我不得不编了一个瞎话打消常志杰的疑虑,目前阶段我实在无能为力与他那些靠编号排名的红颜知己打保卫战,我的身体和精力都不允许了。好在常志杰真的信了,他拿起床头柜上摆着的饭锅去给我打粥,走到门口还回头冲我笑了笑,我看着他的背影突然觉得很温暖,身体心理上都很暖。

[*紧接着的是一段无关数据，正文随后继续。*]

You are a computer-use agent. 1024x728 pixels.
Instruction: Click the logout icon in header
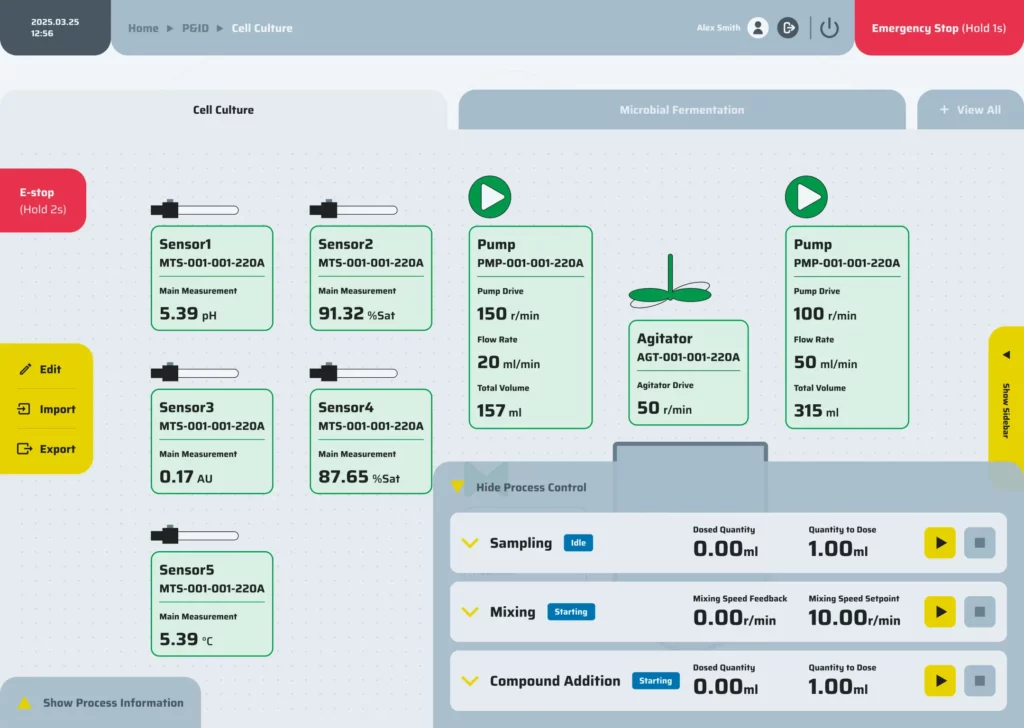(788, 28)
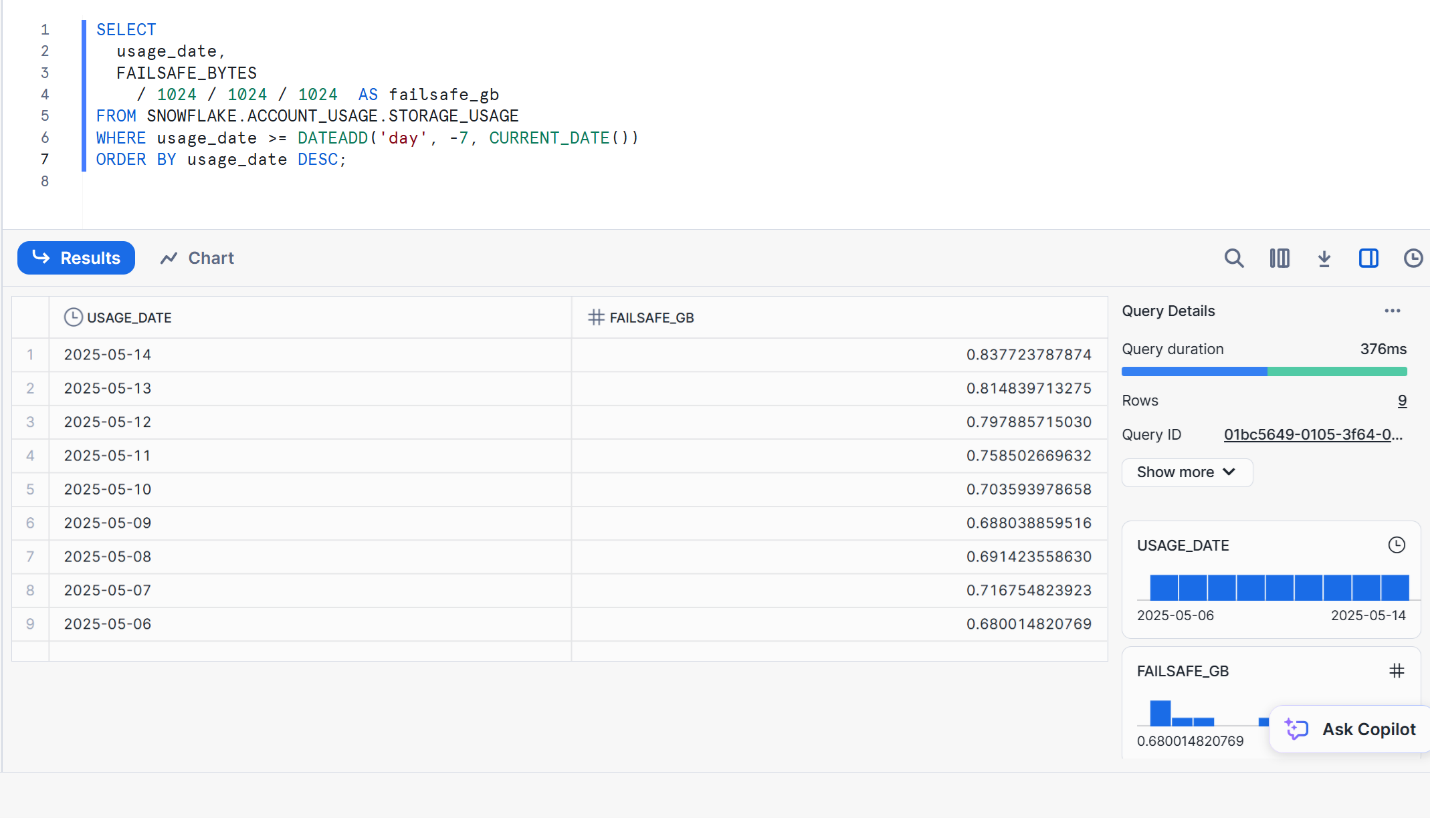The width and height of the screenshot is (1430, 818).
Task: Search the query results with magnifier icon
Action: point(1234,258)
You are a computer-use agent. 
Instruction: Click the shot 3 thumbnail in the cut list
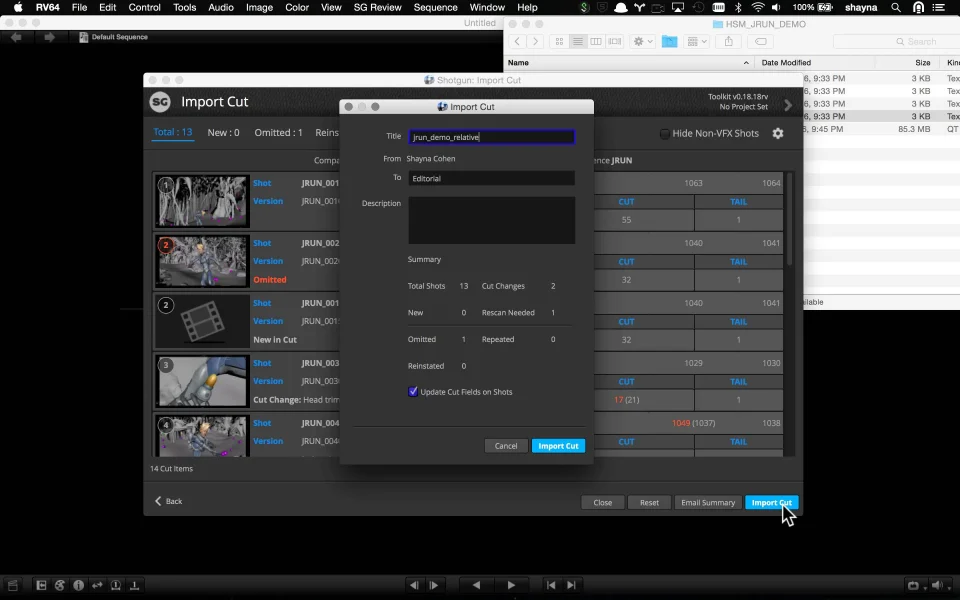(203, 381)
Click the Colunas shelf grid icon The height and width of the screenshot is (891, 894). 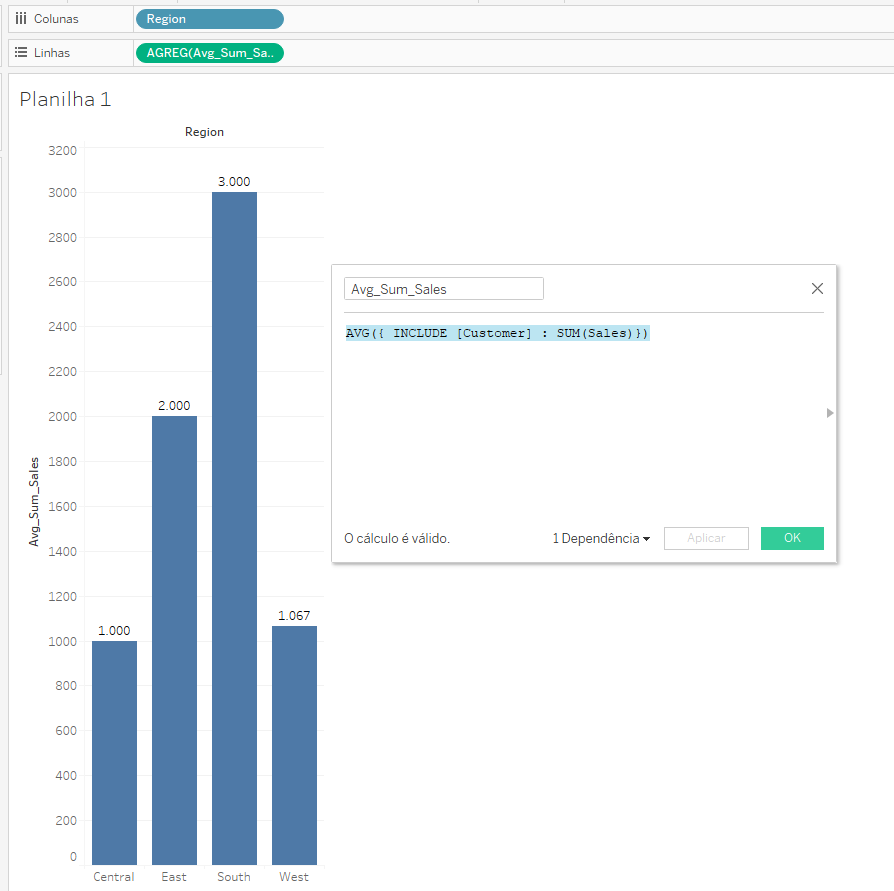(x=22, y=17)

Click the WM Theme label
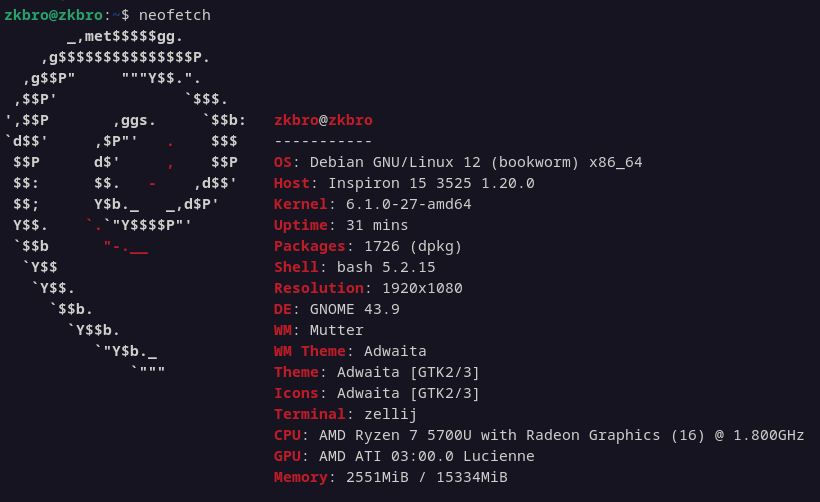[x=309, y=351]
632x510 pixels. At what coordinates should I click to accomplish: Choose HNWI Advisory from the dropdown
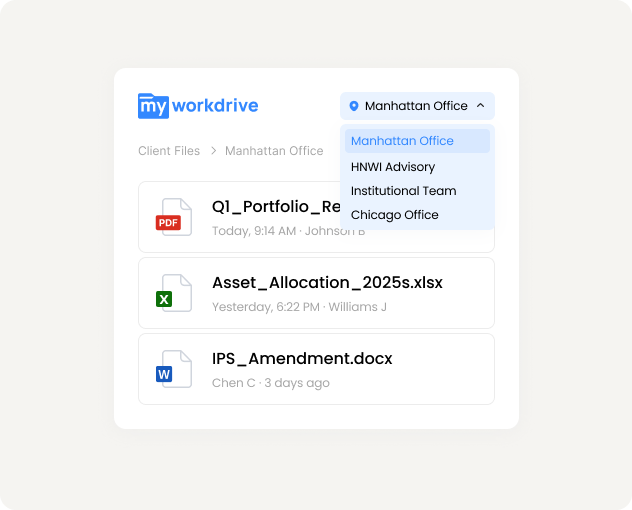(x=393, y=167)
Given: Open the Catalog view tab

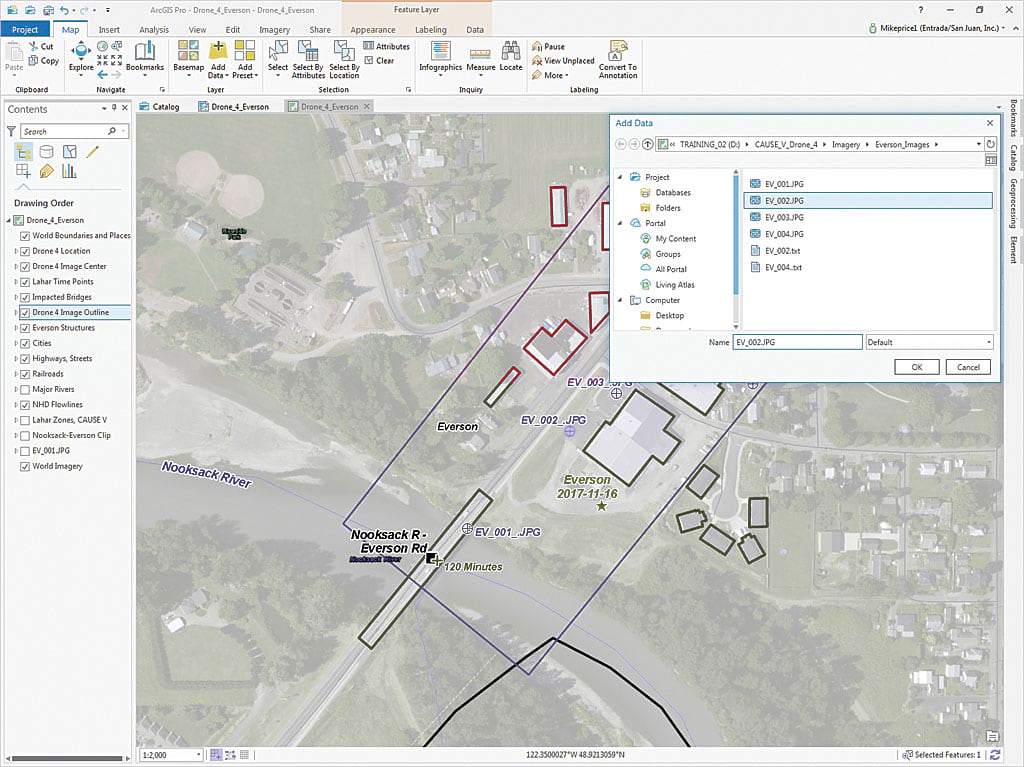Looking at the screenshot, I should click(160, 107).
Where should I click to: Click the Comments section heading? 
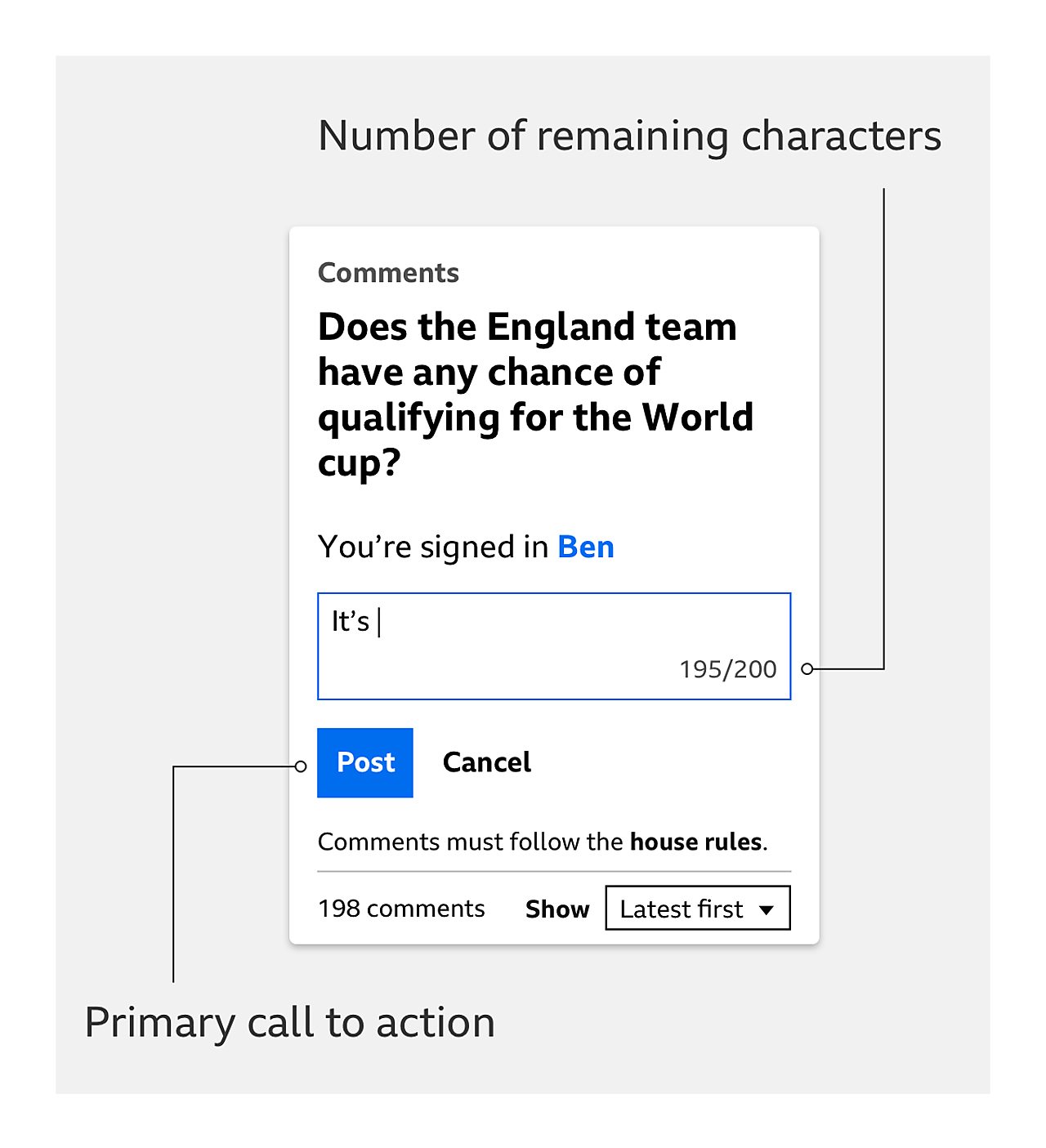[388, 272]
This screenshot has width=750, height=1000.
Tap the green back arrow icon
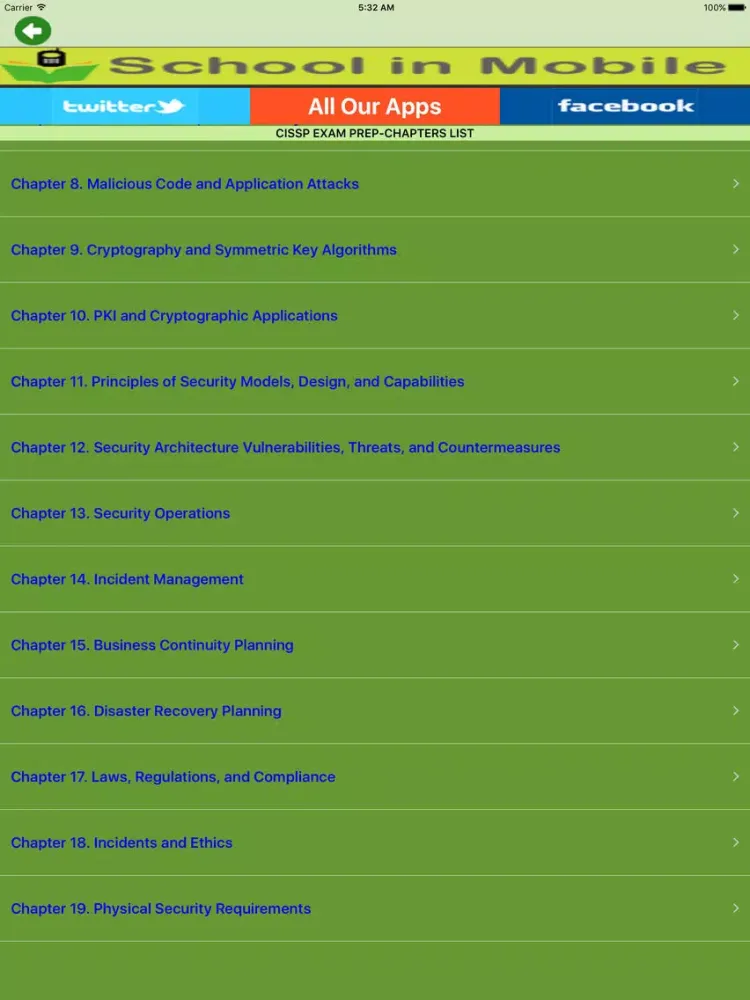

我爱过的男人终究没能让我肝肠寸断。我揉了揉太阳穴,摸出枕头底下压着的手机,翻开未接来电的一组,清一色的全是游佩阳,每个电话相差时间不足一分钟,我看看门口,穿着病号服的人来来往往,有的病态怏怏,有的步履矫健,那么我的心思呢?是早已千疮百孔还是练就了百毒不侵呢?我听着电话那边游佩阳沙哑的声音,玲珑心思一瞬间柔软无比,我不该怪常志杰,我不得不承认我比他多情,只是我懂得“发乎情,止乎礼”,仅此而已。
“你是不是出事了?我都联系不上你给你打电话打不通,家里也没人,你以为相完亲没有下文了我就放弃呀?你不是跟我说的吗,男人不能轻言放弃。”
“行,那你继续坚持吧。”
我无力的甩出这么一句就要挂断,游佩阳立刻嚷嚷起来,表达对我的不满。“我还没说事儿呢,你急什么呀。”
“你要说什么我知道。”
我恍恍惚惚的溜了几个字出来,其实他要说的具体是什么我还真不清楚,但肯定和我们的关系或者诸如此类的话有关。男人不都是这样吗,嘴上讲究敌进我退、敌攻我守,实际上巴不得全天下略有姿色的女人都围着他团团转,以此彰显他作为男人圣洁无比的高傲灵魂。我从常志杰身上早就把这点参悟出来了。
“那你说吧,我想什么呢。”
“别猜闷儿了,你开门见山吧。”
我压了一口气,也是和常志杰,和我妈,和我自己的未来赌的一口气。隔了一会儿,游佩阳干净的声音传过来,和我预想的分毫不差。
“我想保护你,还有你女儿,常婧。”
我握着手机心里一瞬间百感交集,生活就是这么既嘲弄人又眷顾人,它没收的与它馈赠的往往是成正比,我的婚姻路坎坷离奇,我的爱情路又繁华似锦,早前我就说过,我和常志杰,以及我们双方的爸妈,同样在婚姻的围城里打了几个来回,为什么他们能够浮在水面上,保持良好的身姿而又不掉下去淹死,我和常志杰却只能挣扎着一口接一口的呛水,事到如今,我终于大彻大悟了。这个世界上的夫妻无外乎有三种:事业互补型,情感相似型,心理敌对型。我爸妈属于第一种,大半辈子也算过得温馨和谐了,常志杰的爸妈属于第二种,老俩口全身一百七十处,一百六十九处是相同的,天性便是志趣相投,所以我婆婆守了十几年的寡,还能耐住寂寞,和我公公在世时给她那么多的幸福回忆是密不可分的。再说第三种,也就理所应当轮到建立在一时激情冲动上导致了追悔莫及的未婚先孕,我顶着一群人的白眼嫁进了常家,做处处忍气吞声的小媳妇,长此下去日积月累的抱怨在我心底愈压愈多,最终演变成了离婚的结局。
我倒宁愿我和常志杰磕磕绊绊的吵一辈子,至少还有一个信念支撑着我坚定不移的陪他走下去,但是我们却总也做不到像我爸妈那样打架也能心有灵犀的,风雨同舟怎么那么难呢。